Given the circumstances of the 2021 chip shortage, along with the lingering effects of COVID-19, year-over-year measurements of sales goals aren’t as accurate as they usually are. After all, inventory trickles onto dealership lots in a wildly unpredictable way. It’s pretty hard to maintain an appointment set ratio when the amount of vehicles the dealership has is 20% lower than usual.
Low vehicle inventory has impacted the sales performance of every store in almost the same way. Plus, the incentives that have been practically omnipresent for an entire generation of car buyers have pretty much disappeared. If we can’t treat our sales processes as business as usual, why should we measure our sales reps the same way?
1 Important Sales Metric that Matters Most Today
With the chaotic nature of the car business, most dealerships need a true north. That’s especially true right now (even for high-performing dealerships). Instead of measuring the improvement or decline of our sales KPIs when the critical elements of success were readily available, we can choose to look elsewhere for comparative performance measurements. If the dealership wants to look for a ray of happiness right now, it should gain market share. Given the scarcity of inventory and customers (and most likely low-interest rates), your percentage of the smaller pie matters most.
Sales managers should train more on offering customers more options. That will be critical to success when all the low-hanging fruit is gone. When all the Ford Raptors have been traded-in, with all their glorious positive equity, those who NEED to buy a car will be those who you’ll be talking to the most. Chances are, you’re not going to have the right vehicle for the bulk of those customers. The good news for you is that no one else will have it either. As it was for decades, those who do an excellent job of processing wants and needs into compelling buying options are going to thrive in this environment.

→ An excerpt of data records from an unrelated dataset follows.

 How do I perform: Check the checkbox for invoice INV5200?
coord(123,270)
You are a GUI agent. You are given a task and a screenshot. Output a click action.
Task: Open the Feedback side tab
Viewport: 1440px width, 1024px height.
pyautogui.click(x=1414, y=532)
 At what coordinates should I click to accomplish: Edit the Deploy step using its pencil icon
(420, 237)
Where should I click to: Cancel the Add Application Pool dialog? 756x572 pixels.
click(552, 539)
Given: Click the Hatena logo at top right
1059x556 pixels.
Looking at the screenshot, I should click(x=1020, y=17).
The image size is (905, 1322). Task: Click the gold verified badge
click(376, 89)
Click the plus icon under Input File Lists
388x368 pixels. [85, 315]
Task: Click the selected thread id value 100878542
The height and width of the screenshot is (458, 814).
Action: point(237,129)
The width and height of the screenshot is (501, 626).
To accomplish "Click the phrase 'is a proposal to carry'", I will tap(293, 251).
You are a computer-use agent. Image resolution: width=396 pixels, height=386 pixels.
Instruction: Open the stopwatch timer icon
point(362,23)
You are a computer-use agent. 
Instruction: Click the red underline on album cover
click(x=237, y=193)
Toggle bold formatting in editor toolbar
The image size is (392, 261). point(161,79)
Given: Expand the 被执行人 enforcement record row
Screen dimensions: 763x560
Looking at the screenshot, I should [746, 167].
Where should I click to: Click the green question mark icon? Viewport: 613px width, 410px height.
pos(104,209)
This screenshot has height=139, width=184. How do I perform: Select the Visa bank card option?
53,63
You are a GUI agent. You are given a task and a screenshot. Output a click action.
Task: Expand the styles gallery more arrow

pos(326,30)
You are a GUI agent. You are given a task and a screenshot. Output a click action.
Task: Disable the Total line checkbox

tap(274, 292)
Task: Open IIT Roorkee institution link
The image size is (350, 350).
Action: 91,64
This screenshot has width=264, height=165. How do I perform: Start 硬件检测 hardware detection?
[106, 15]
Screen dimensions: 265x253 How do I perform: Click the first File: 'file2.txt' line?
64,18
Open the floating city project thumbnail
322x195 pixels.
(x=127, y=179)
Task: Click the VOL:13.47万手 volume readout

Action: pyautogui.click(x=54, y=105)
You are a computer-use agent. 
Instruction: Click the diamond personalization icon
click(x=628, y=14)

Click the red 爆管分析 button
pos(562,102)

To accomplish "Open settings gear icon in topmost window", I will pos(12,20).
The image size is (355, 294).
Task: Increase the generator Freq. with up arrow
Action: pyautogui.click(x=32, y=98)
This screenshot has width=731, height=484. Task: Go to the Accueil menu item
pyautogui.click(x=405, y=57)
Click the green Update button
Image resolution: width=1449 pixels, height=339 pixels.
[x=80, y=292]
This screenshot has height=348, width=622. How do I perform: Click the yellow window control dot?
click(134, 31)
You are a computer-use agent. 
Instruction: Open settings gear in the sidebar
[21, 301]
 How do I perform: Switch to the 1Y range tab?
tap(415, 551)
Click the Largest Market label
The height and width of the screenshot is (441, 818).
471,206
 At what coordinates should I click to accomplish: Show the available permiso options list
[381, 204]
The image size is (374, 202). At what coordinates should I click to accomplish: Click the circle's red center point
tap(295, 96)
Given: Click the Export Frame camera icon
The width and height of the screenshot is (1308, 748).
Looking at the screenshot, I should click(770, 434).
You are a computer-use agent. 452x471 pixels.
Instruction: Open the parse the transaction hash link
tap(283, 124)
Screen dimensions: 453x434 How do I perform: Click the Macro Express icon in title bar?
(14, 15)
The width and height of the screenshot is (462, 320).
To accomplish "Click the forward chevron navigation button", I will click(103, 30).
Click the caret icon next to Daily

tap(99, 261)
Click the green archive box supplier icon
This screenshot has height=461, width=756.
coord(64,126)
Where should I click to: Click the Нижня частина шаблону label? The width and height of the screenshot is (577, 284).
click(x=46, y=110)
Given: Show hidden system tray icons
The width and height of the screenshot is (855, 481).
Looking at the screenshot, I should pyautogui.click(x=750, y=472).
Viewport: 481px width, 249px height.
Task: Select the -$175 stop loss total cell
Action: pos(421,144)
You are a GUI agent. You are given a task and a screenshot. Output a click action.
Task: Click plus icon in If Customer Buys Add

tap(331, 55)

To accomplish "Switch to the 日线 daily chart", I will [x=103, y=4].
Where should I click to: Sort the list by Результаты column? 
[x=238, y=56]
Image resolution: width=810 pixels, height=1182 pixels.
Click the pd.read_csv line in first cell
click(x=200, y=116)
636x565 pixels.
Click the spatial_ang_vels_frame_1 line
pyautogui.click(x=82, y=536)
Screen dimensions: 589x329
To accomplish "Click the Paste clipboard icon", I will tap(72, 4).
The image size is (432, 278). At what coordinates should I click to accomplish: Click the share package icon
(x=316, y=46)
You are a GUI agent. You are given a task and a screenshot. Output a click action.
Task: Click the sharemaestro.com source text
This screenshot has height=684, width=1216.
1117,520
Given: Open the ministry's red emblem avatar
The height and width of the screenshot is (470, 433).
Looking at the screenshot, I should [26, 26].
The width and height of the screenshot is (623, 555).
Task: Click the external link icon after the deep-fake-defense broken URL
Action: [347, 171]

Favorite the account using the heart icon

As a one-time “order-taker,” my sales skills supported my family just fine on acquiring just the right vehicle for all my customers. However, while the Goldilocks vehicles are six to nine months out, you can offer what matters the most today. If you don’t provide the reality-check to customers immediately, someone else will, and they’ll get the deal in these circumstances. Don’t forget that the trade-in you didn’t want to overpay for is a vehicle that will sell in a scarce environment. With a finite amount of buyers with a limited amount of available vehicles to sell, every single conversation represents a percentage of that pie.
After the pandemic started in 2020 and the chip shortage of 2021, it’s easy to think 2022 will be worse. But, like anything, it’s a matter of perspective. In all likelihood, you won’t hit the volume, or even the gross numbers, you achieved last year. But, if you are getting more than the guys down the road, you are still winning the battle for customers. That means more service customers tomorrow and a better chance to lock that customer in when things return to something like normal. When times are tough, it’s much easier to achieve what seems impossible. Those are the sales and marketing stories that people tell their friends. That should still put a smile on your face as you visualize success for the new year!